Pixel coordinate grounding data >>
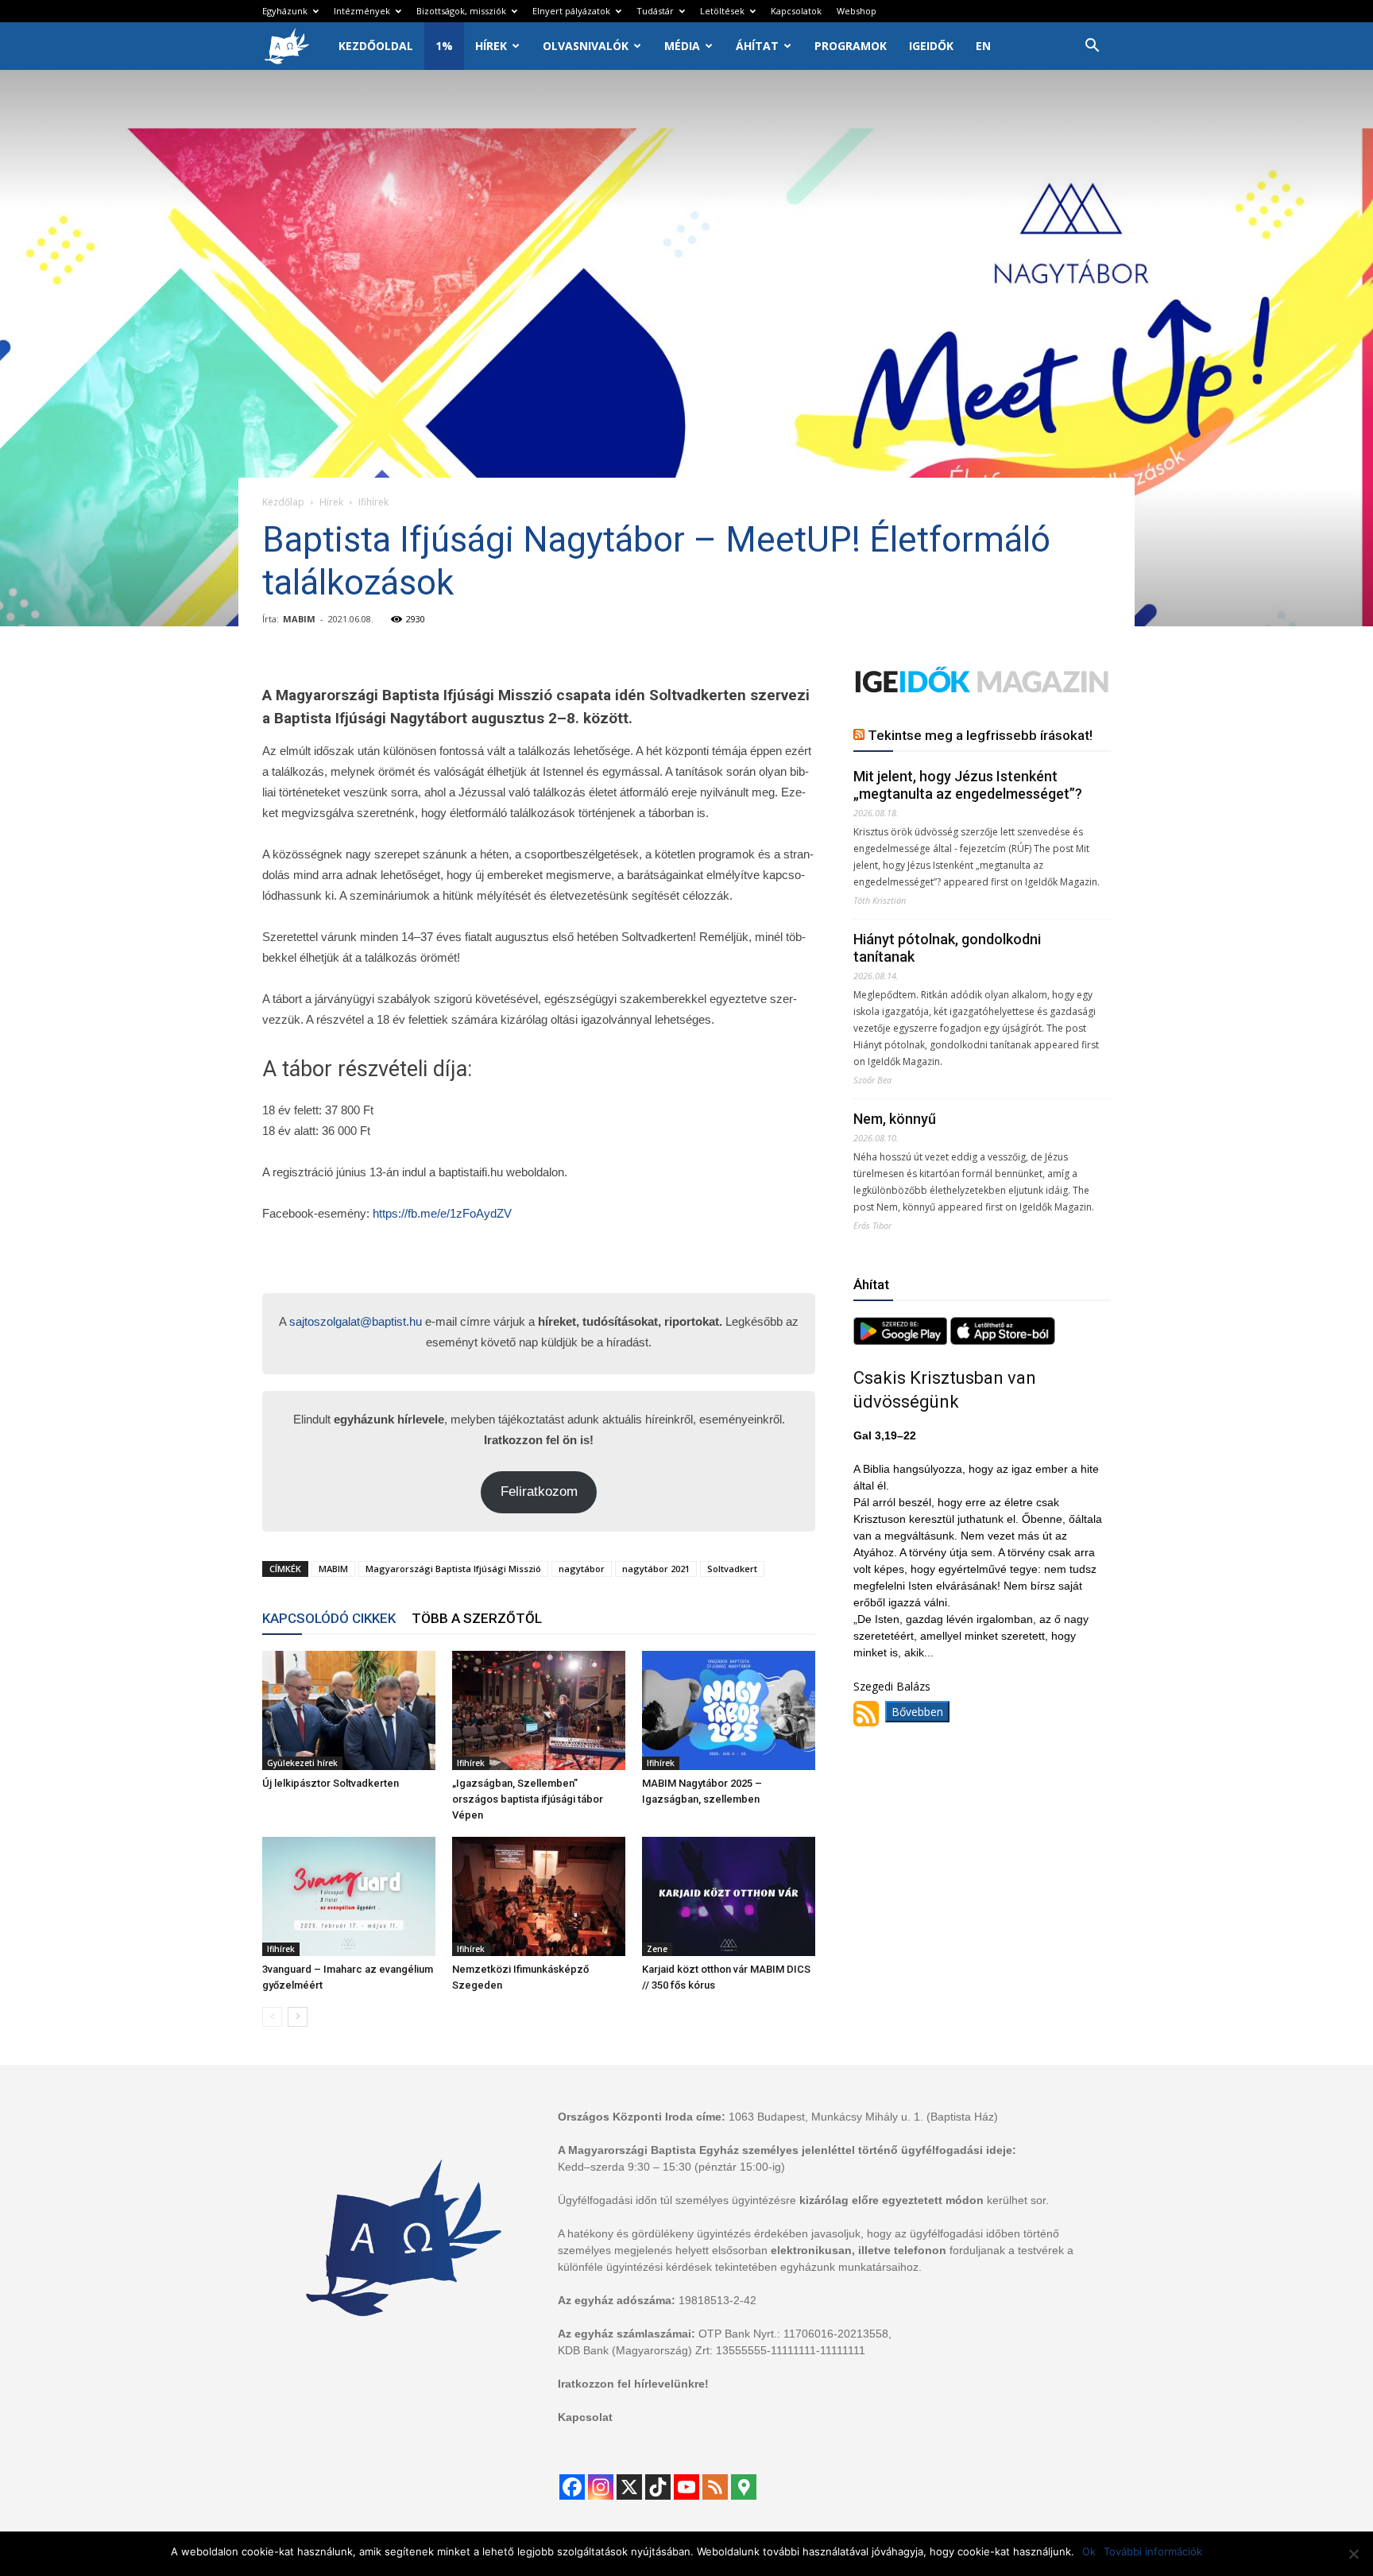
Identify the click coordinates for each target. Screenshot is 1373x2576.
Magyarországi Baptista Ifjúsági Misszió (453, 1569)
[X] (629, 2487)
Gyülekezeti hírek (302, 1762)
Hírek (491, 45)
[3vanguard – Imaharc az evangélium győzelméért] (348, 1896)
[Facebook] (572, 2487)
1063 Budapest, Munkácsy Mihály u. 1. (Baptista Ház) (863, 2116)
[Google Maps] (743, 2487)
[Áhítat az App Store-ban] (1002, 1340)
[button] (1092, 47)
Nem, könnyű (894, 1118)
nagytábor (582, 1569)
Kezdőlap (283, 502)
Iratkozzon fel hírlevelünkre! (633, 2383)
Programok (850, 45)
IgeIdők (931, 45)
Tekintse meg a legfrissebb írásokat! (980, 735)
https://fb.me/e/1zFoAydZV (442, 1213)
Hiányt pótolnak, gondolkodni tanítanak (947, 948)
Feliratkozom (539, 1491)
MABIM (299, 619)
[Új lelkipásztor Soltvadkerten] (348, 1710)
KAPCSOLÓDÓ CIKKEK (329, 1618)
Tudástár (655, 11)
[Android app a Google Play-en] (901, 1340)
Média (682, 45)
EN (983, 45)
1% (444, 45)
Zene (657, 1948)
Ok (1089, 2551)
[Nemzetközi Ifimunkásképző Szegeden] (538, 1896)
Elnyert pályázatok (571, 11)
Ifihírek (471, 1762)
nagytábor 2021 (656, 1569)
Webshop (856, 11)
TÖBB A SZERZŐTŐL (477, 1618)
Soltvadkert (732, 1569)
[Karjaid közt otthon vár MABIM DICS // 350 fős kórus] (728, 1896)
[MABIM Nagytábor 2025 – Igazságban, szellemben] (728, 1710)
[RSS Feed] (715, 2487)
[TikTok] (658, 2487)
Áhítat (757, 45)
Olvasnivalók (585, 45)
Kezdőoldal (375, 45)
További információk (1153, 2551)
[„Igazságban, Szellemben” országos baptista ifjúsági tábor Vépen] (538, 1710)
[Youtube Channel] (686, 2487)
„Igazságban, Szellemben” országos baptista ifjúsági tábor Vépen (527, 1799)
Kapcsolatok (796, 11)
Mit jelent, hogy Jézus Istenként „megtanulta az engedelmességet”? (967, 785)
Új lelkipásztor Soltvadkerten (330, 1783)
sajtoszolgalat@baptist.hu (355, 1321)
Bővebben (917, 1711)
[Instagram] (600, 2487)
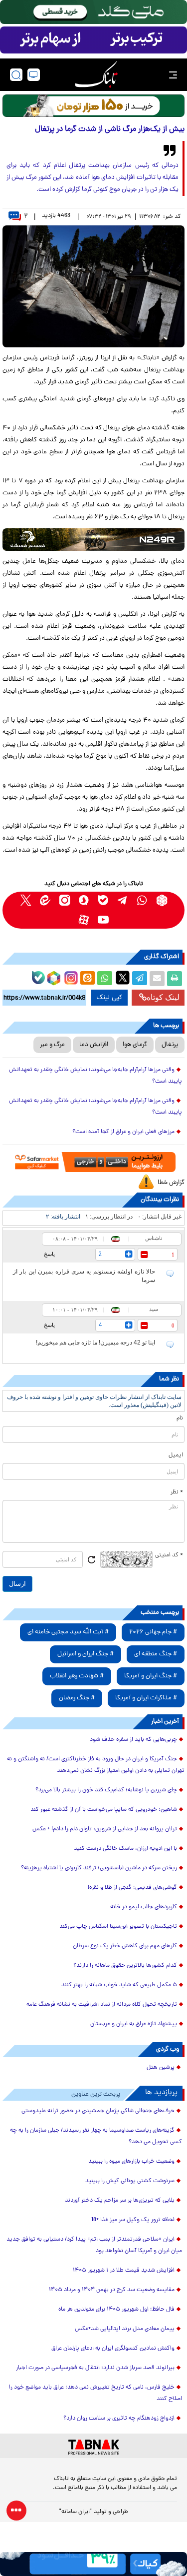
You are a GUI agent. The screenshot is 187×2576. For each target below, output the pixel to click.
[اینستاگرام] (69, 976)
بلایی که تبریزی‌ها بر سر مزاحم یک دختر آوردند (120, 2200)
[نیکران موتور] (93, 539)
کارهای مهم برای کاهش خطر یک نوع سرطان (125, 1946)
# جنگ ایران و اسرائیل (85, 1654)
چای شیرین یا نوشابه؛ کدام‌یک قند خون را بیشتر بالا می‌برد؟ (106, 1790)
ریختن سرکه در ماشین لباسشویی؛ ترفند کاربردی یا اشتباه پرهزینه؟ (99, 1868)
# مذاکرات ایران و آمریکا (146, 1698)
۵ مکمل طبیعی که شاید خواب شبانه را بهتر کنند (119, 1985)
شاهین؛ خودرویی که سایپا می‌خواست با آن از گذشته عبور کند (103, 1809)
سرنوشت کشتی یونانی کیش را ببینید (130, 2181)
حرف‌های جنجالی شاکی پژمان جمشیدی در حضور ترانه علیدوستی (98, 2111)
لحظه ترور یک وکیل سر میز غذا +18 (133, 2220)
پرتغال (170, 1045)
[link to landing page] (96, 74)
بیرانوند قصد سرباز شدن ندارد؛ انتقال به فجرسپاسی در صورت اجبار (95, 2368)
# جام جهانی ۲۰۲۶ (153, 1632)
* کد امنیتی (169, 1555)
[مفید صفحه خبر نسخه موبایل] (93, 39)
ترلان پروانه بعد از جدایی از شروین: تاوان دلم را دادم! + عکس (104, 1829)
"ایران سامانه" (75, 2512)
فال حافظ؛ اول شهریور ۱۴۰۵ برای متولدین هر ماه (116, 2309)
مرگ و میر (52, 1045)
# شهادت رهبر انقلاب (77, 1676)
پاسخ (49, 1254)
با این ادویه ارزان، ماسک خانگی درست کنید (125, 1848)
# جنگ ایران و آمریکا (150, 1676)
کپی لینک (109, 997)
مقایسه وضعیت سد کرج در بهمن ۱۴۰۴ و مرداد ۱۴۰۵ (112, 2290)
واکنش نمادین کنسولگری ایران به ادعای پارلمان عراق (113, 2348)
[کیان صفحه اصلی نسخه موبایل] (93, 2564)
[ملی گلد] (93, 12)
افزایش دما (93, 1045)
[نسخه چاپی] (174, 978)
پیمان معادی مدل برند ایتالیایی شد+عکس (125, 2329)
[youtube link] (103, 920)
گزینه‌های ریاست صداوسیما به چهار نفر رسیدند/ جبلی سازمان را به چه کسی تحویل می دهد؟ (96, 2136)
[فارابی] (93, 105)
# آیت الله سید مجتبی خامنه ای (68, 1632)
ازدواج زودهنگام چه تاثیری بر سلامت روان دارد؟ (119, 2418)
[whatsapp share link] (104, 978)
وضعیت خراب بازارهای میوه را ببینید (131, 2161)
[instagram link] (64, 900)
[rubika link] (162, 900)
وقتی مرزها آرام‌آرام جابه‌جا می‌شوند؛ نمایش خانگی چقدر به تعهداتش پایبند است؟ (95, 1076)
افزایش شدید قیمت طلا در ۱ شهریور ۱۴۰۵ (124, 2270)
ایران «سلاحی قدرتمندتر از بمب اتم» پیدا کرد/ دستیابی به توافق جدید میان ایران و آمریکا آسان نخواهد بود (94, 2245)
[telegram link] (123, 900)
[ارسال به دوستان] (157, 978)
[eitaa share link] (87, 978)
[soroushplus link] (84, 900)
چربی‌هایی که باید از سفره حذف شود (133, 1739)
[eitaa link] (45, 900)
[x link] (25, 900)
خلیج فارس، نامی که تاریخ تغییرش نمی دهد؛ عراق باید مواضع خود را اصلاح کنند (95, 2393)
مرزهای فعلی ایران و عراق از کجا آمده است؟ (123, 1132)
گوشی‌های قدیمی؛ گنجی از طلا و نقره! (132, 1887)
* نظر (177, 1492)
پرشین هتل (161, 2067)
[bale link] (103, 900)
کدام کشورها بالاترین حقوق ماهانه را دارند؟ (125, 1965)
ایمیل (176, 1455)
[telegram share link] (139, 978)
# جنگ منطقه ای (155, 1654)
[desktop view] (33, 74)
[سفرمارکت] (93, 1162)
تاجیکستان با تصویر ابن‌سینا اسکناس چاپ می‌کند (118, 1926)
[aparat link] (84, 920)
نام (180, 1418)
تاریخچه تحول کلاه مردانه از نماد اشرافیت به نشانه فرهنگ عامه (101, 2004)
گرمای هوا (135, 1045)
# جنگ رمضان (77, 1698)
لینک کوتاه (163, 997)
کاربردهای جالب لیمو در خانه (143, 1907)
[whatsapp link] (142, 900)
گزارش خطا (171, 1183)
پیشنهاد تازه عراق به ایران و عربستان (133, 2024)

Directions for this task >> In the entries above, find each line with the word "Vépen" and copy it.

Answer box >>
[„Igazságban, Szellemben” országos baptista ifjúsági tábor Vépen] (538, 1710)
„Igazságban, Szellemben” országos baptista ifjúsági tábor Vépen (527, 1799)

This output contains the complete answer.